Last Updated on September 27, 2020
House Speaker Nancy Pelosi (D-CA), announced last week that House Democrats are preparing a second COVID aid package, and one with a price tag that is a trillion dollars less that their original proposal. The originally proposed HEROES ACT had a price tag of $3.5 trillion and included items not essential to COVID relief.
Pelosi instructed her committee chairs to craft a drastically scaled back relief package to serve as a basis for renewed talks with the White House. This comes after a defiant statement just last month when she said House Democrats “weren’t budging” and that the White House and congressional Republicans were “just going to have to come up with more money.”
In a complete turnabout from August, Pelosi told her leadership, “We are still striving for an agreement…If necessary, we can formalize the request by voting on it on the House floor.”

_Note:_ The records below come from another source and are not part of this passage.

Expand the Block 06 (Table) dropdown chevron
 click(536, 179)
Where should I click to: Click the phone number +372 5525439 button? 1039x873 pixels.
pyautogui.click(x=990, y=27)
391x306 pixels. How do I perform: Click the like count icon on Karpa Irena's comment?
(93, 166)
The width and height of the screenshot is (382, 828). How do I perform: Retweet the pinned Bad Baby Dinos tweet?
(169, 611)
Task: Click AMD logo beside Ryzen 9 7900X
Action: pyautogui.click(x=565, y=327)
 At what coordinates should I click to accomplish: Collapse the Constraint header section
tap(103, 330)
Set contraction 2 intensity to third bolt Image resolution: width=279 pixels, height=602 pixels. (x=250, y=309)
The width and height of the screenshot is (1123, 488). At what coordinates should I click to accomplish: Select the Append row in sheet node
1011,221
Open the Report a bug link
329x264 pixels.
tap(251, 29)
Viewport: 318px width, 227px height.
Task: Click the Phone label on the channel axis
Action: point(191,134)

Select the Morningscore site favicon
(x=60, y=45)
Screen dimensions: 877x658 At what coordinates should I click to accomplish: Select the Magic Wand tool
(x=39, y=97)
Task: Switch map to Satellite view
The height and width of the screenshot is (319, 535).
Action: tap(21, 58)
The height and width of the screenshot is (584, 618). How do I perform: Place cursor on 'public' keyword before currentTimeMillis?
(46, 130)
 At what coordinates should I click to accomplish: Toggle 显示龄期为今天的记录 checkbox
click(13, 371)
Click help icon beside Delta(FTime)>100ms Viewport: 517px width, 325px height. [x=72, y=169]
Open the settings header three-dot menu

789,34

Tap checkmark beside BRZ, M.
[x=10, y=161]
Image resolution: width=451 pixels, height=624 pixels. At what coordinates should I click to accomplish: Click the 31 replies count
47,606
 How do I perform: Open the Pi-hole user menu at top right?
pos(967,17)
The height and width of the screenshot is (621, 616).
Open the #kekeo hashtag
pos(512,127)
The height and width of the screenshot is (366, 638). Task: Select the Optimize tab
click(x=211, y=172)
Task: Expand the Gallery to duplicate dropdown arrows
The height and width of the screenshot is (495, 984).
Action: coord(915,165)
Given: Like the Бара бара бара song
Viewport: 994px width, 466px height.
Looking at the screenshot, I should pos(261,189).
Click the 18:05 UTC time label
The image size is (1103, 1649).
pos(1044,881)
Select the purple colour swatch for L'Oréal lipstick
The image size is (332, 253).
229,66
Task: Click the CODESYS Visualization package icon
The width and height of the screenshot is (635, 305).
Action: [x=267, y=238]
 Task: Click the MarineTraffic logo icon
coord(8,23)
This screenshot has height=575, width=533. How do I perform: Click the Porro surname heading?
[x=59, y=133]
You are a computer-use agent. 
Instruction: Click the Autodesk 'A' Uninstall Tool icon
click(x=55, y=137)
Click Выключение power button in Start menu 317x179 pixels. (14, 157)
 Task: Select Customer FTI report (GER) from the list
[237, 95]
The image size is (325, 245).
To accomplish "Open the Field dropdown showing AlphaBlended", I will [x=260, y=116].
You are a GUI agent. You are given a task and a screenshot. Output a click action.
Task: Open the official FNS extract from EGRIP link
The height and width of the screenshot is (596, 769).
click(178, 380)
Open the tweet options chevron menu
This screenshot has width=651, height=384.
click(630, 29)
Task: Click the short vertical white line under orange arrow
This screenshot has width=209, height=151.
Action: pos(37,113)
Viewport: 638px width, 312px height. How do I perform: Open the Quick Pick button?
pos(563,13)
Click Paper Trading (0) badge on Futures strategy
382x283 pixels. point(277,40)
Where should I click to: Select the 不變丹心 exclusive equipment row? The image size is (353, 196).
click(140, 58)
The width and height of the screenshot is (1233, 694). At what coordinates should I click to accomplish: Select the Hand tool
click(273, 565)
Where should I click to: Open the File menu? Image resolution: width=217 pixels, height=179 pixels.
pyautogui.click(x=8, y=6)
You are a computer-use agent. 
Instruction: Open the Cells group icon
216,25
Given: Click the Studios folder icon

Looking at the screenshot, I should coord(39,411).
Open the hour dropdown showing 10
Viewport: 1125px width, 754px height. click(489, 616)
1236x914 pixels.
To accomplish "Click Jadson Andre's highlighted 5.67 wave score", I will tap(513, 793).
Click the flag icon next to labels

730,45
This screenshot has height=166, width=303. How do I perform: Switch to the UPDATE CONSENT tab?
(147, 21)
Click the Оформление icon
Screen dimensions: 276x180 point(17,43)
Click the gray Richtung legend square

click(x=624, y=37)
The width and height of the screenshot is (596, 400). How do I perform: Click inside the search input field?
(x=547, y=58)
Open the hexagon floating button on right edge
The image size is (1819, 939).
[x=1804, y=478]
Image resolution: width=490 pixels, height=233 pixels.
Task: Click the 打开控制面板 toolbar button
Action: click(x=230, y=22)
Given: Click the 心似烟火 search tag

The original HEROES Act contained a wide-ranging list of demands including:
- $1 trillion to state, local, territorial, and tribal governments
- $200 billion in hazard pay for “essential workers”
- $75 billion additional dollars for coronavirus testing
- A second round of $1,200 stipend checks to individuals, up to $6,000 per household
- Requires a seven-day implementation of an OSHA-approved infection control plan for all employers
- $10 billion in additional Payroll Protection Plan funding
- COBRA subsidies for individuals losing their employer-provided health insurance
- Extends the weekly $600 unemployment payments (which breaks down to a $15 an hour minimum wage) until January 2021
- $175 billion in new renter/mortgage assistance
- A 15% increase in the maximum SNAP benefit
- Additional expenditures including funding for mail-in voting, census execution, and US Postal Service funding
The new bill is said to incorporate a pared-down list of demands, including enhanced unemployment insurance, a direct stimulus payment to Americans, a second reiteration of the Paycheck Protection Program for small businesses, and aid to airlines.
“I think there are areas of support. Let’s pass things that we agree on quickly and we can always come back,” Treasury Secretary Steven Mnuchin said in testimony before the Senate Banking Committee last Thursday.
Additionally, it was announced last week that Pelosi and Mnuchin have agreed upon a short-term continuing resolution spending package to keep the federal government open until December 11.